Hello, I am going to start working with RL-ARM any time soon. We are confronting a problem that I already know is going to hurt: our controller is going to function as a mass storage device, that has to 1) handle files placed on it by the host PC 2) create files that shall be read by the host PC
now this is a problem, because the controller's file system is mounted on the PC, so the PC is supposed to handle the contents, and not the controller (I had bad experiences with this in the past...). Somebody has suggested looking at the details of FAT management in order to inform the PC about the new files - but is this reasonable, or even feasible? Is this too a dirty a trick?
As far as I understand, the PC treats a USB mass storage device much like an ordinary HDD. I doubt that the implementations of file systems in Windows or other PC OS's are designed to handle the case of filesystem data spontaneously changing on the medium: just imagine the nightmare of trying to implement such a thing. I suppose it's different with network shares (SMB/CIFS/NFS/etc.)
Yes, I was thinking that would probably be the thing to look at...

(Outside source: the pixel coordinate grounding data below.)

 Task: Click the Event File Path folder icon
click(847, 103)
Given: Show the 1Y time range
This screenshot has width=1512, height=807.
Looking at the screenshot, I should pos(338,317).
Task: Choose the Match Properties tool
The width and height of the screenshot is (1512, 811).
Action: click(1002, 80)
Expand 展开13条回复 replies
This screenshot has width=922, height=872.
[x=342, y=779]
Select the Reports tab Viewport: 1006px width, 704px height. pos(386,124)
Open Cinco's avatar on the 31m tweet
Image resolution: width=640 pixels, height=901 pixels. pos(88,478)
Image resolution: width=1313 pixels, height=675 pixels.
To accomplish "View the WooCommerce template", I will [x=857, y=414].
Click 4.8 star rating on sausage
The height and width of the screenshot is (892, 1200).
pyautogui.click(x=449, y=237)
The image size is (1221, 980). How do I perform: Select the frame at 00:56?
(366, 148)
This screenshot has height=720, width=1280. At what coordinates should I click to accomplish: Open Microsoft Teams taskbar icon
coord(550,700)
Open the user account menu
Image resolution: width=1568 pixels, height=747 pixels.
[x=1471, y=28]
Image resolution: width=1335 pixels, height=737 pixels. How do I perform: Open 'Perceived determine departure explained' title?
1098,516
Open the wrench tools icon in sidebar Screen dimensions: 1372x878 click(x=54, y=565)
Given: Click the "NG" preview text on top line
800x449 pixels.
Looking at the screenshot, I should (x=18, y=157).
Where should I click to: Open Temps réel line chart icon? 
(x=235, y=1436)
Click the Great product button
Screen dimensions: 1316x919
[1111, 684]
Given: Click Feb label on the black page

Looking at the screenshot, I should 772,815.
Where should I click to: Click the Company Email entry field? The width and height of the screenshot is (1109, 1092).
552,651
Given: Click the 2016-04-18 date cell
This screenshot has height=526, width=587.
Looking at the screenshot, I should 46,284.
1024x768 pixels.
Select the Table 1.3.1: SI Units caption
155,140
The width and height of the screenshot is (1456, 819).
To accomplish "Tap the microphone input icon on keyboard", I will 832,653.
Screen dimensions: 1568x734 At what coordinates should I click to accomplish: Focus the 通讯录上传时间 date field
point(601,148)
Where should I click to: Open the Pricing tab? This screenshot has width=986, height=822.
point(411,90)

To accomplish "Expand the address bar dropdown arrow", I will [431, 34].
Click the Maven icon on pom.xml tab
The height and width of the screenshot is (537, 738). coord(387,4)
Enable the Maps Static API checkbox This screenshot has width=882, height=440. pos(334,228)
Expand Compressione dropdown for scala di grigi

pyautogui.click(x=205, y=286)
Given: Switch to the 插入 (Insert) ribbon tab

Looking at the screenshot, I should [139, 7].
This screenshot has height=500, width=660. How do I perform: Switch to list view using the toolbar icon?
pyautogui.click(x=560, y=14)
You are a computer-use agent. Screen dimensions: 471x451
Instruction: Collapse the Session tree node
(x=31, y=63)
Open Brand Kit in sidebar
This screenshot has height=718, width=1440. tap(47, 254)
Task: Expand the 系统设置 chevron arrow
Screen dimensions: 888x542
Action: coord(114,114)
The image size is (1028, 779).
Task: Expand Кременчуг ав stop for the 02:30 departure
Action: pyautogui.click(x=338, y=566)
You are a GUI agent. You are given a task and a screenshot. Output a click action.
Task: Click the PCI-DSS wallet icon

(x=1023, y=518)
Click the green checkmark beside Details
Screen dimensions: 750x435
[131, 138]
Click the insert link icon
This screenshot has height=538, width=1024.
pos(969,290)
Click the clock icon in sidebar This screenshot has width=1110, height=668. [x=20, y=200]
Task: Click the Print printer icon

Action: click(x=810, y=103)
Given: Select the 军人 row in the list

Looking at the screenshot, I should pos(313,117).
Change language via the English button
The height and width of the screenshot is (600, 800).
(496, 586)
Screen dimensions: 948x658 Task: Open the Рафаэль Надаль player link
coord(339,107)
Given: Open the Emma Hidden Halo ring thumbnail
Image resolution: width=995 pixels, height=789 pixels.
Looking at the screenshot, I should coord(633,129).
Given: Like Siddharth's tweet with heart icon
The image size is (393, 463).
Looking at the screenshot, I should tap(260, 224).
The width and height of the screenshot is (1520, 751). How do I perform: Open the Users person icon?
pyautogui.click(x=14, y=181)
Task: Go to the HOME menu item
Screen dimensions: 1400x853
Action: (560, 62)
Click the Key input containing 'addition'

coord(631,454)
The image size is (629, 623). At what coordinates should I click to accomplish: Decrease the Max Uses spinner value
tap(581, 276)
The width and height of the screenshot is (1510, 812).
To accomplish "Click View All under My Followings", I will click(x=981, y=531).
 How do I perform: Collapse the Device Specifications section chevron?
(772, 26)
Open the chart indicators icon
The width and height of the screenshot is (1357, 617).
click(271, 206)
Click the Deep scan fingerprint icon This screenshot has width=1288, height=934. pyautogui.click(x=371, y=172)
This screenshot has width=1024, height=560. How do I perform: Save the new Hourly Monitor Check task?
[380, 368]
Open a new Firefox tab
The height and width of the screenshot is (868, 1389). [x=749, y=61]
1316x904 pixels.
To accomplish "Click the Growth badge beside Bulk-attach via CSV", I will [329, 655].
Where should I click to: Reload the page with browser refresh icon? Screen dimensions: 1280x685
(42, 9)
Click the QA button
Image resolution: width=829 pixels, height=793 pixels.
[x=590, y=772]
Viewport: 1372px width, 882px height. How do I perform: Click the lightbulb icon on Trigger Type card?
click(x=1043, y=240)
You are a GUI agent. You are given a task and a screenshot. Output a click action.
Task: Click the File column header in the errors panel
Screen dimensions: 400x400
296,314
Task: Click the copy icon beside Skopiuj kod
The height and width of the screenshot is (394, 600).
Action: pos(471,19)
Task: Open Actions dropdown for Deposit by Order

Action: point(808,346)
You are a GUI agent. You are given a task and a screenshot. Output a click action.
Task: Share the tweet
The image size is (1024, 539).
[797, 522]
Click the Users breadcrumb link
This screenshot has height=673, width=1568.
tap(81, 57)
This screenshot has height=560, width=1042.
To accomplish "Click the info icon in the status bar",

For the USB mass storage device, the file system (FAT/NTFS) is running on PC. The PC needs only raw sector access to read/modify SD card sectors. If the embedded file system changes the data on medium, the cached data on PC is nomore valid, but PC is not aware of that. To prevent file system corruption, an exclusive access to SD card is required.
If the embedded file system needs to write a file to an SD card, the USB mass storage needs to be unmounted/disconnected. In this case embedded file system has exclusive access to SD card.
When finished, the USB mass storage needs to be reconnected again (soft reconnect). Now the PC is under control. The embedded file system might still read SD, but must not modify SD card sectors.
Franc
thank you all for the advise!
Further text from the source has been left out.